ダイレクトクラウンの治療方法

ダイレクトクラウンは口腔内で直接クラウンを作成する治療方法です。模型上でクラウンを制作しないため、健康な歯を無駄にすることなく、適合性の高い被せ物を短期間で装着することができる画期的な方法です。

 


金属が取れたことを主訴に来院されました。疼痛などの自覚症状は認められませんでした。

 


 軟化象牙質除去後の写真です。咬頭が大きく欠損しているため、通常なら金属やセラミックなどの間接修復です。クリアランスや保持形態のためだけに健全な歯質を大きく削ります。健康な部分を傷害するため、術後に疼痛や知覚過敏が発現してしまうのです。

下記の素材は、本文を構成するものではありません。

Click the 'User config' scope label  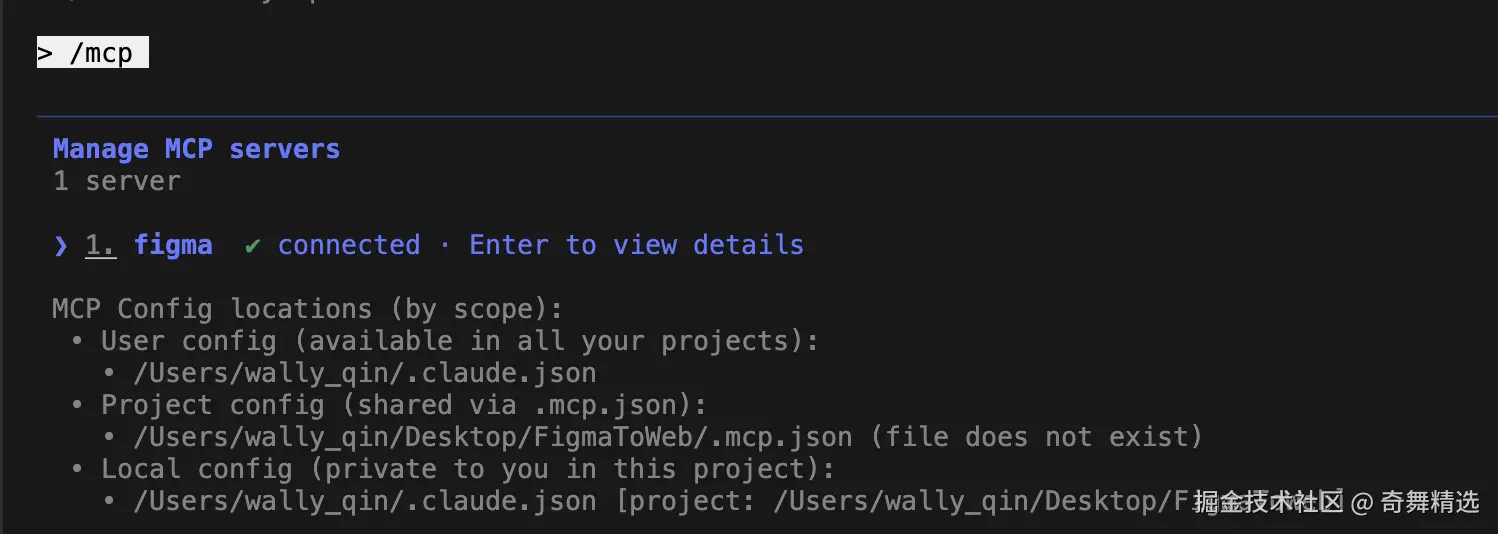pyautogui.click(x=188, y=342)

 普通の補綴治療はクラウンを作るためだけの理由で、相当量の健全歯を切削していました。直接補綴はクリアランスやアンダーカットが全く問題になりません。感染部分のみの除去で済ませることができます。

 


 セレクティブエッチングです。ノンカットエナメルを37%リン酸エッチングで10秒ほど処理します。エッチングは塗布して即時に活性を失い始めるため、やや多めに塗布することをお勧めします。多く塗布するデメリットよりも、脱灰されないデメリットのほうが多いと考えています。

 セレクティブエッチングは象牙質の過脱灰を防ぐことができる上に、象牙細管の開口を防止できます。つまり細管浸出液や有機物による接着阻害を防ぎつつ、エナメルの接着を最大限活用できるわけです。エッチングはいろいろ使ってペントロン製に落ち着いています。

 


 ワンステップボンディングのGプレミオボンドを塗布してしっかり照射します。象牙質の処理はボンディングのマイルドなエッチングで十分です。反応された部分=ボンディング含浸相となるため、デッドスペースが発生せずコンタミを防止できます。細管内の汚染物質はエッチングで溶解させるとともにボンディング内部に埋葬させます。ちなみに、Gプレミオボンドは水が多量に含まれているので、十分にエアブローしてください。接着強度がかなり出るのはウェットボンディングに近いからなのかな。

 


 賦形前に象牙質を裏層します。可及的速やかに象牙質を封鎖しましょう。時間が経てば経つほど接着阻害要因が増え、結果として疼痛や視覚過敏に波及します。

 CR後疼痛の原因の大半は封鎖不全です。接着界面に唾液が介在しているパターンが多いのでは、と考えています。ラバーダムは重要です。

 


 補綴完了です。1時間前後の時間で処置しました。もう少し研磨を進めたかったのですが、顎がつらいとのことで、セルフシャイニングに期待することにしました。ジーシー社のCRはほっといても研磨されるので安心感が違います。

 


 半年の経過観察です。問題ないとのことで良かったです。

 仮に大きく破折した場合は、破損部の修復で対応可能です。それでも難しい場合は通常のクラウンに変更することも可能な可逆性を備えております。この可逆性があるからこそ、困難な状態の歯にも積極的にチャレンジできます。

 

・注意事項

症例写真は患者様の了解を得たうえで掲載しております。